The Bishop of Norwich concludes his thoughts on Anglican Papalism

 

From the 1960s the Church of England began to re-assess its relationship with the Holy See. The historic visit of Archbishop Geoffrey Fisher to Pope John XXIII in 1960 may have been a relatively quiet encounter; but it was nonetheless unprecedented, and it paved the way for the more significant visit of Archbishop Michael Ramsey to Pope Paul VI in 1966. Not all Anglican Papalists were delighted. Many had seen the Roman Catholic Church, and the See of Peter in particular, as an unchanging bulwark against the modern world; and the Second Vatican Council threw Anglican Papalism into turmoil. The liturgical changes and the new ecumenism so shifted the landscape that most Anglican Papalists could not get their bearings.

Ironically, Anglican Papalism wilted at the very time that the See of Peter was occupied by a Pope who was more familiar with Anglicanism than any other – Paul VI. The young Giovanni Battista Montini had travelled in England, recording visits to no less than nine Anglican cathedrals. He was impressed by these “veritable ships of the Spirit” and by the Anglican choral tradition, describing “marvels that only music can express, and music there is, gentle and grave, and as the great organs resound the entire buildings vibrate with the marvellous sound of hymns and canticles”. He sought recordings of English cathedral choirs from Anglican friends to the end of his life; and even when he was Pope he continued his friendships with people like John Dickinson, historian of the Austin Canons Regular and Chaplain of Pembroke College, Cambridge, and Colin Hickling, a New Testament lecturer at King’s College, London. Such were his Anglican friends – Catholic in churchmanship but not papalist – who gave him an insight into the character of Anglicanism which meant that he never conflated it with European Protestantism. Other senior Anglicans had visited him when he was Archbishop of Milan, and so when he received Michael Ramsey at the Vatican in March 1966 it was as a pope who was already experienced in hosting Anglican visitors.

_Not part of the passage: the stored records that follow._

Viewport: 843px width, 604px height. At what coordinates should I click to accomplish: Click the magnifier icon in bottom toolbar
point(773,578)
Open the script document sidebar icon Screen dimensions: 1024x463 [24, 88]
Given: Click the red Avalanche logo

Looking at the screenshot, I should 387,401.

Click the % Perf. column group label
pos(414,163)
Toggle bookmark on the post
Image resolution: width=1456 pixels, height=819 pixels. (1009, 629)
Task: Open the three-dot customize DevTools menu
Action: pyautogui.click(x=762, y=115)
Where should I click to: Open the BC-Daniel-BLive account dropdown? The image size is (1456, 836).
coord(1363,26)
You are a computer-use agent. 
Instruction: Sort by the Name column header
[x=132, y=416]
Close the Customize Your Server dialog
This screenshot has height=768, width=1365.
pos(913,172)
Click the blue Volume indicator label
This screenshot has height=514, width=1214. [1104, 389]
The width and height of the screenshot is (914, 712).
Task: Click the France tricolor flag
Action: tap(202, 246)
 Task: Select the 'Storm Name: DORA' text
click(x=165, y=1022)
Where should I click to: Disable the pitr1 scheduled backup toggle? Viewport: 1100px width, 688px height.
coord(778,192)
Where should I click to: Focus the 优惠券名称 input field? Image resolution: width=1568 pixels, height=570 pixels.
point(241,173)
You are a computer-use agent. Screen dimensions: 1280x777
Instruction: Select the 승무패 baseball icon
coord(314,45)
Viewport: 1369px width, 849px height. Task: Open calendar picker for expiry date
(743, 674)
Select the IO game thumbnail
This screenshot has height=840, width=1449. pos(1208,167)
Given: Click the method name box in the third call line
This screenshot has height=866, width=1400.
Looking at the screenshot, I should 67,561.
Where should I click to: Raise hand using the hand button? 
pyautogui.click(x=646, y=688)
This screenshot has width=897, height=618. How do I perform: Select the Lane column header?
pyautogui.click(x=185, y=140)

While the Second Vatican Council was convened by Pope John XXIII, it was Paul VI who guided the discussions and fashioned the comprehensive teaching which flowed from it. His address on 29 September 1963 included an aside directed towards the fifty or so non-RC observers who were given a place of honour near the main altar of St Peter’s Basilica:

 

If we are in any way to blame for our separation we humbly beg God’s forgiveness and ask pardon of our brethren who feel they have been injured by us […]  for our part, we willingly forgive the injuries which the Catholic Church has suffered, and forget the grief endured during the long series of dissensions and separations.

 

He had the opportunity to put his words into practice when receiving the Archbishop of Canterbury in March 1966, not long after the closing session of the Council. Archbishop Fisher had been received in the Pope’s private library; whereas Archbishop Ramsey was welcomed in the Sistine Chapel. Paul VI said to him “by your coming you rebuild a bridge, a bridge which for centuries has lain fallen between the Church of Rome and Canterbury. As you cross our threshold, we want you especially to feel you are not entering the house of strangers, but that this is your home, where you have a right to be.”

Pope Paul VI is perhaps the most underestimated of all modern popes, and overdue for significant reassessment. A recent essay on him by Bishop Stephen Platten, currently chair of the governors of the Anglican Centre in Rome, may assist in creating a fresh perspective. It was not corporate reunion with the Holy See that was achieved in the 1960s, but a radical change of relationship between the Roman Catholic Church and the world beyond it – a radical change in relation to other faiths too, and in listening to and discerning God’s Spirit at work, not least in other Christian churches. Many Anglican Papalists were disappointed by these changes, but without their witness – and that of the wider Anglo-Catholic movement of which they were part – I doubt the Church of England or the wider Anglican Communion would have been in quite such a receptive mood.

In the present pontificate, the receptive mood has widened further. A recognition of the role of the Bishop of Rome as universal pastor and teacher is embraced by sections of the Christian Church which would have once rejected all papal claims. It is a remarkable turnaround in the relationship of the Roman Catholic Church with the wider world. In relation to the Church of England, the often despised and frequently ignored tradition of Anglican Papalism had an honourable part to play. But, as so often, things did not turn out in the way they expected. God was, and is, working in his usual mysterious way.